Addiction and Powerlessness
Becky is a forty-year old pharmacist, married to an entrepreneur. The terror in her voice was clear when she called holistichealingny.com to request an immediate appointment. She arrived in my office exhausted, nervous and crying. She explained that after eight years of marriage, her husband had found out that she was having an affair. She did not want the marriage to end, but David had insisted he could no longer live with her; in fact, he had asked her to move out.
Their marriage had been troubled for some time. They worked long hours and seldom enjoyed each other’s company. Two years previously they had visited a couple’s therapist, but could not resolve some of their issues. The marital stress only increased when in the last year Becky became pregnant. The baby was born full-term, but he died two days later due to respiratory problems. I felt great concern that Becky spoke about this trauma with no emotion as she showed me the baby’s picture on her phone.
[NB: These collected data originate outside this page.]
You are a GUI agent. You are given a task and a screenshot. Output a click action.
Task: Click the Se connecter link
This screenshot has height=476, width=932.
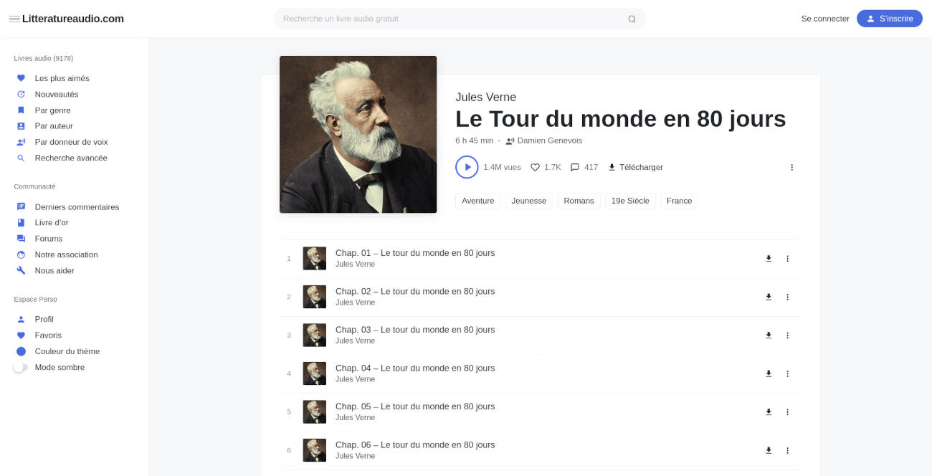[x=825, y=19]
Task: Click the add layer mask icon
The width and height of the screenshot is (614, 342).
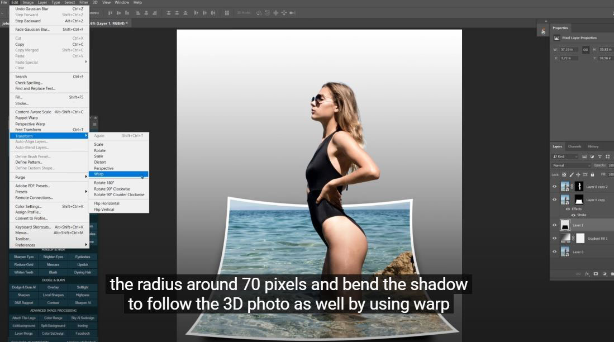Action: point(596,274)
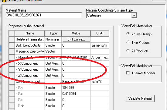167x110 pixels.
Task: Select the All Products radio button
Action: pos(128,51)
When I asked her if she had met with a grief counselor, she seemed to think there had been no need for help. Rather, she had sought chemical help. Becky admitted to smoking marijuana and drinking on a daily basis. Her history revealed that she began taking various drugs at age sixteen. Her first blackout was at twenty two. Her drug habit had stopped only during her pregnancy, but she resumed after the baby was born. She was familiar with the language of AA and had attended several meetings, but while she knew she was powerless over her addiction, she could never commit herself to working the steps. She had never been to a rehabilitation center.
Clearly, Becky was in crisis. I suggested that she needed a thirty to ninety day rehabilitation center, and that the need was immediate. She began to sob. As she calmed down, she asked me to help her take that step. I called her husband without delay before she left the first appointment. He was shocked at the news, as he had been asking her to go to rehab for years. I asked him to gather the family together for an emergency meeting that night at my office. He agreed.
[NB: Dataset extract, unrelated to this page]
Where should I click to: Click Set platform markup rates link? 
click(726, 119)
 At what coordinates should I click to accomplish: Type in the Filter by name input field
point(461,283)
Several hours later, Becky, her husband David, her mother, and her sister and brother arrived at my office. Becky initiated the meeting. She told her loved ones of her intention to go into rehab, admitting that her addiction was controlling her life and that her marriage was in trouble. Each family member spoke in turn about how her addiction affected their lives.
Her mother, Molly, had suffered from Becky’s lies and rage. Molly felt helpless as her daughter aged before her eyes. Weeping, Molly explained that her own mother had been an alcoholic, and that her experience with Becky was touching old wounds. With joy and fear, she offered to help pay for Becky’s stay at the rehabilitation center.
Becky’s sister, Linda, explained that she could not allow her children near Becky. She spoke of her shame at Becky’s behavior.
Her brother spoke about the past, asking Becky to let go of hurts that she had endured because of their father. “You are such a loving person,” he said, “and have helped so many people. Please help yourself.”
Becky’s husband refused to go into detail regarding the pain that he had endured for eight years. He did not want to humiliate or shame her any more than needed, but he made it clear that he could no longer go on as before. Becky could not return home unless she significantly changed.
Despite their pain and hurt, each family member showed support by offering to help pay for Becky’s stay in rehab.
From there, things moved quickly. I suggested that Becky call a few addiction centers while we were gathered. After calling three, she decided on Hazelden Addiction Treatment Center in Minnesota, and she decided to go for ninety days. The facility offered specific treatment for caregivers like pharmacists. She spent an hour on the phone answering many questions in the application process. It was also a collaborative process; we all supported her as she made her decisions. Since her insurance company would not cover the program, her family made good on their offers to help out financially.
In the end, her plane ticket was booked and she was set to leave the next day. Becky expressed her appreciation with tears, and her family shared great relief that she was finally going to take responsibility for her disease. They all thanked me with genuine appreciation and love.
David, her husband, booked an appointment with me before he left.
When David arrived at my office two days later, he admitted that he, too, needed help. He wanted to explore his own codependency. He decided to visit me weekly for the ninety days that Becky remained in treatment. Using the Darin Method®, he and I are now exploring intuitive counseling, energy healing, chakra healing, and color, light, and sound healing. In reading books on codependency, David realized he was programed as a child to fix, save, and rescue different family members. He shows a commitment to change this pattern and belief system. He is also working through his own fears and shame concerning intimacy.
Becky is not home yet, but David is working very diligently in his own treatment. He desires to resume the marriage in a new way. He now realizes that the patterns, belief system and inner turmoil that both he and Becky brought to the marriage needs to be resolved. David is grateful for his own recovery and feels an overwhelming sense of new life ahead.